Segment Start: Material supplied

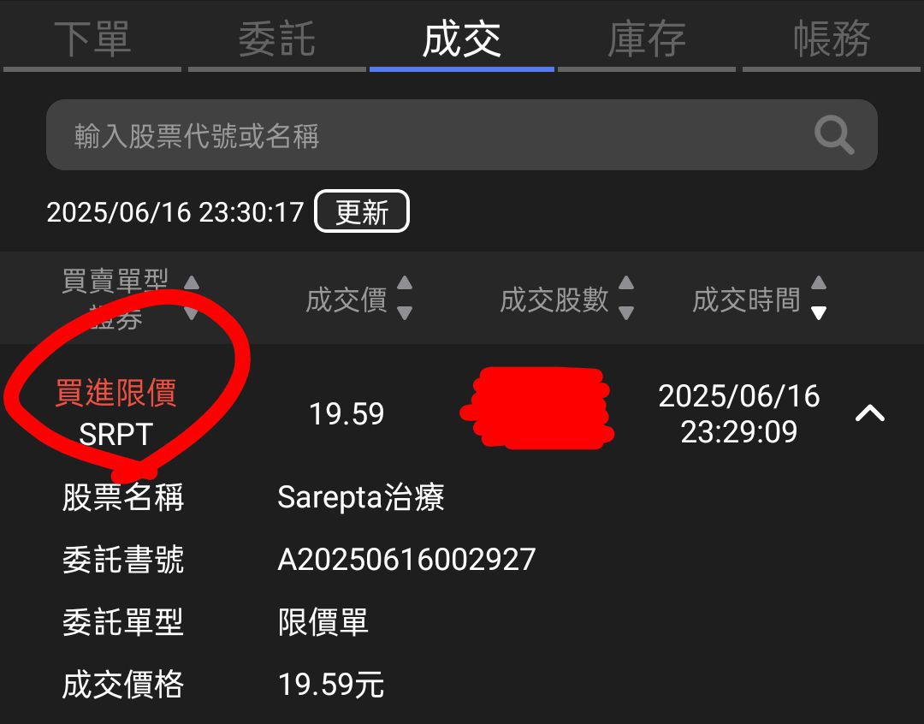Collapse the SRPT trade details chevron
This screenshot has height=724, width=924.
870,413
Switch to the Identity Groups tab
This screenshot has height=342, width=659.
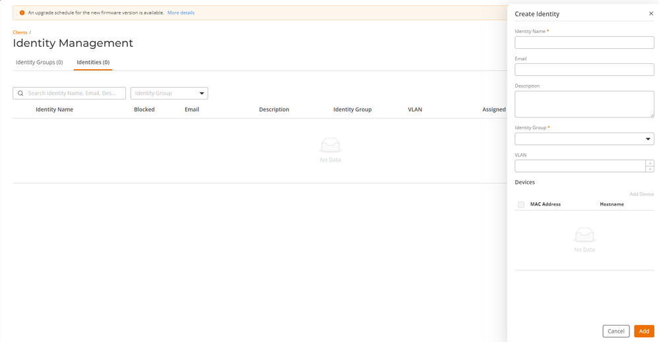[x=39, y=63]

Segment End: Material supplied

Exercise brief — Starting at the line with "Switch to the Identity Groups tab", transcribe the listing above exactly through its last line. No picture belongs in the transcription.

Solution to this problem —
Switch to the Identity Groups tab
This screenshot has height=342, width=659.
[x=39, y=63]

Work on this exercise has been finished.